J.J. Abrams is an alchemist. The director-producer renowned for co-creating the cult TV show "Lost" has done the impossible. It's a feat I never imagined I'd see. He has completed the entertainment world equivalent of transforming lead into gold.

Yes, he has taken the geekiest of geek franchises, Star Trek, and reinvented it, actually making it cool. This isn't your father's Star Trek, it's your little sister's. And as scary as that might sound for trekkies everywhere, it's nothing to fear. Abrams and company have made a film capable of uniting everyone from Trek true believers to casual movie-going fans, to teenyboppers who have never heard of the Kobayashi Maru or even Kirk and Spock.

The film leaps back a few hundred years from where the franchise left off in the so-so "Star Trek Nemesis," a picture which continued the adventures of the "Star Trek: The Next Generation" crew. Abrams' "Star Trek" is a radical departure, truly going to the root of the franchise by giving us an exciting reinvention of the beginnings of the original crew, best known to audiences as that of the first "Star Trek" TV series and first six "Star Trek" films.

We witness the birth of future Enterprise captain James Kirk (Chris Pine.) We see him as a rebellious child growing up in rural Iowa. His upbringing is juxtaposed with a young Spock (Zachary Quinto,) a child trapped between two worlds with a human mother and a Vulcan father. We see how Kirk was persuaded to join Star Fleet, the humanitarian peacekeeping and exploratory force of the United Federation of Planets.

It's like a geek's dream come to life. The maiden voyage of the Enterprise. The initial rivalry and eventual friendship of Kirk and Spock. The meeting of Kirk and Dr. Leonard "Bones" McCoy (Karl Urban.) The initial mission that brought together an international crew: Asian helmsman Hikaru Sulu (John Cho,) Montgomery "Scotty" Scott (Simon Pegg,) Pavel Chekov (Anton Yelchin,) and Uhura (Zoe Saldana.) Don't think I'll drop the spoiler of this last character's first name, revealed in this movie for the first time I can ever recall. Each of these classic characters is developed and defined in new, fresh ways. Pegg in particular brings a sense of humor to a franchise known for its often dry, overly-serious tone.

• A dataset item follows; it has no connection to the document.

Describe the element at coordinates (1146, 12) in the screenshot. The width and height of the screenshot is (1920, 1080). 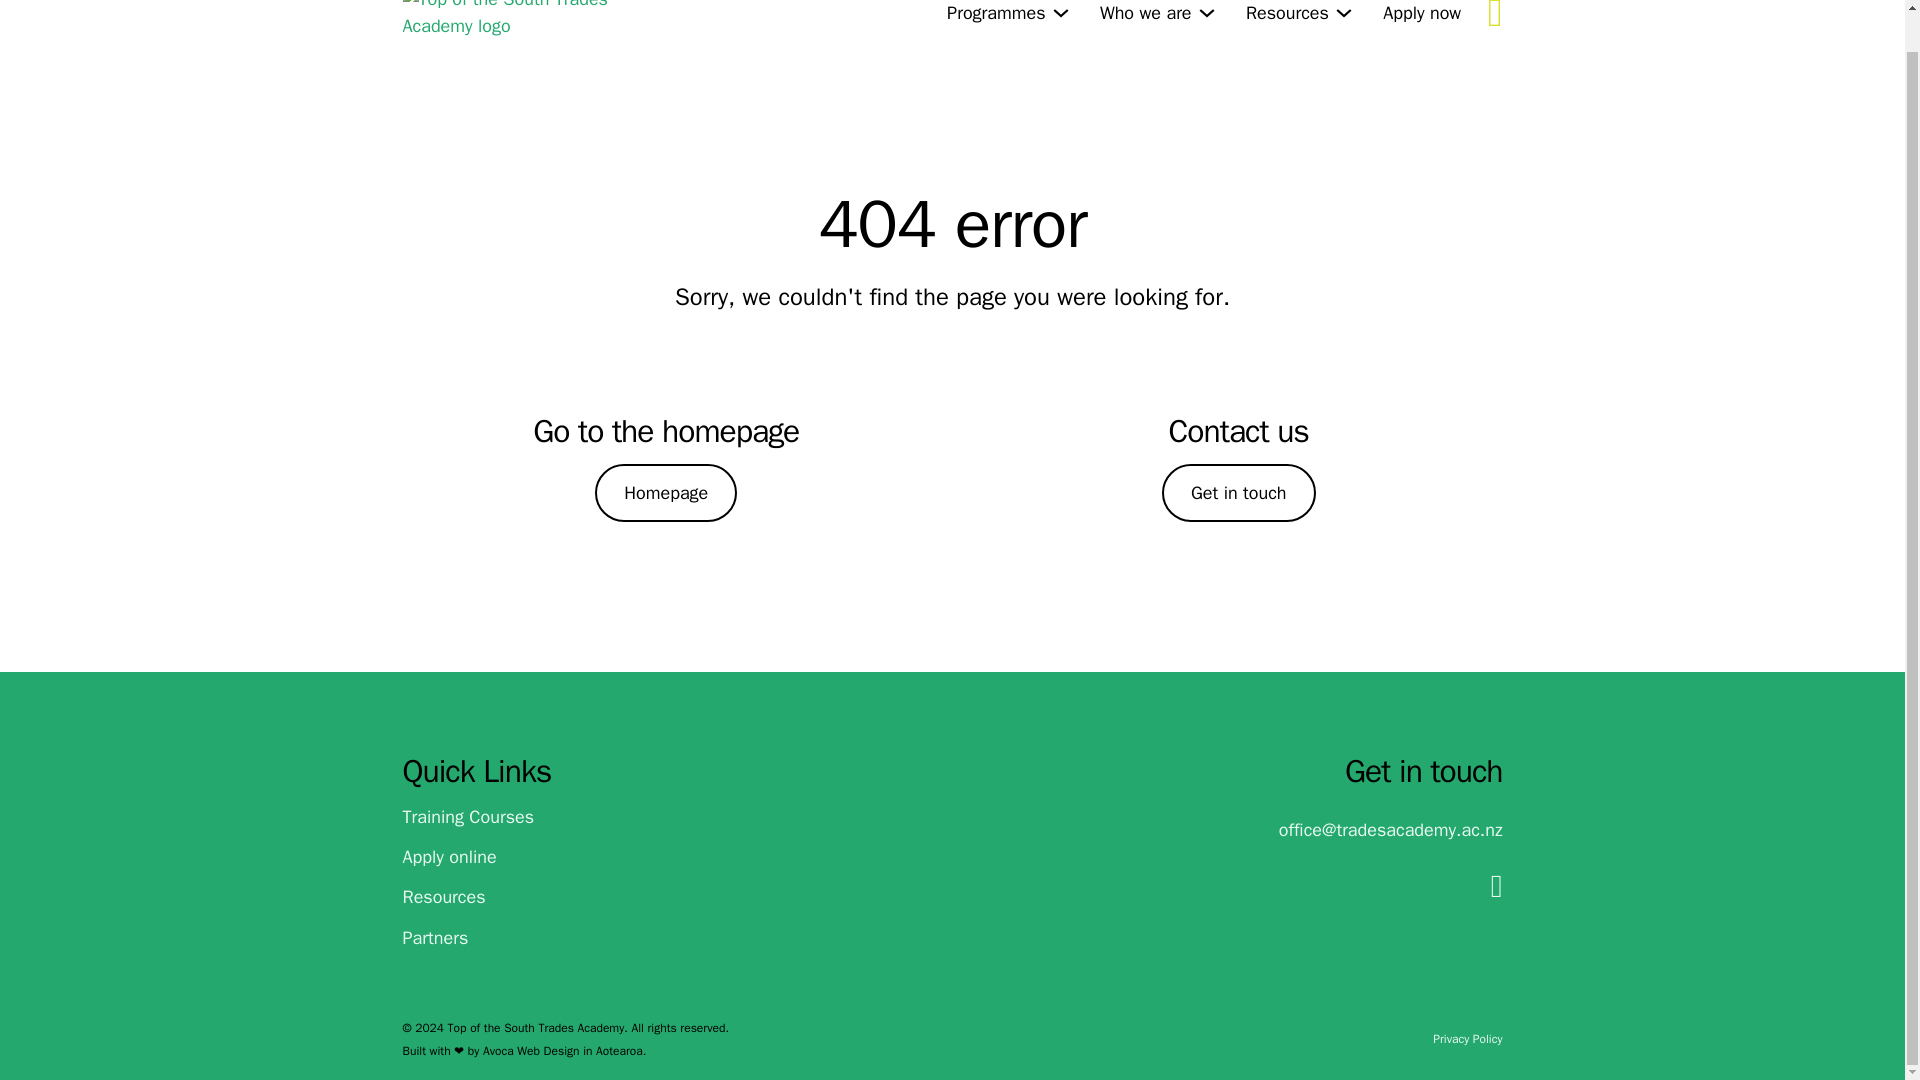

All this is juxtaposed against a compelling adventure narrative that draws on the best of the Star Trek tradition. Driven by vengeance, a time traveling Romulan captain named Nero (Eric Bana) begins an attack on the Federation that brings this young, inexperienced crew together. Thus begins a gripping story that will hold you until the credits roll.

Abrams' "Star Trek" often has a feel more like the original "Star Wars" trilogy rather than the last few "Star Trek" films. Its young cast brings a fresh liveliness, much like Mark Hamill, Harrison Ford, and Carrie Fisher brought to "Star Wars: A New Hope." We've never had a "Star Trek" movie with characters this young. As long as there have been "Trek" films the characters have always been at least in their ‘40s. Now we've got working characters, who already have touching friendships and relationships, who we get to see in their ‘20s. Who could have guessed that Isaac Asimov's famous essay Mr. Spock Is Dreamy would actually come true in this fashion?

The parallels to "Star Wars" don't end with the Generation X/Y factor. Aside from visual references - particularly from "The Empire Strikes Back" - there are archetypal characters as well. Kirk has shades of Han Solo. Uhura has Princess Leia's fierceness and rebellion in her. And there's even an Obi-Wan Kenobi foil that will delight and surprise Trek True Believers.

Special props need to go to screenwriters Roberto Orci and Alex Kurtzman. Trekkies will be stunned by their brilliance in coming up with a way to avoid the seemingly unavoidable pitfalls of prequels' need to line up with the already established facts of previously-made films. With what they've done Trek fans new and old are truly back into unfamiliar space with new surprises around every corner.

If Abrams' "Star Trek" is to be understood as a lesser "Star Wars: A New Hope" for a new generation then we should all know what might be coming next: a sequel surpassing the original, a "Star Trek" equivalent of "The Empire Strikes Back." Too much to dream of? With Abrams the alchemist in charge it's clear that now anything is possible.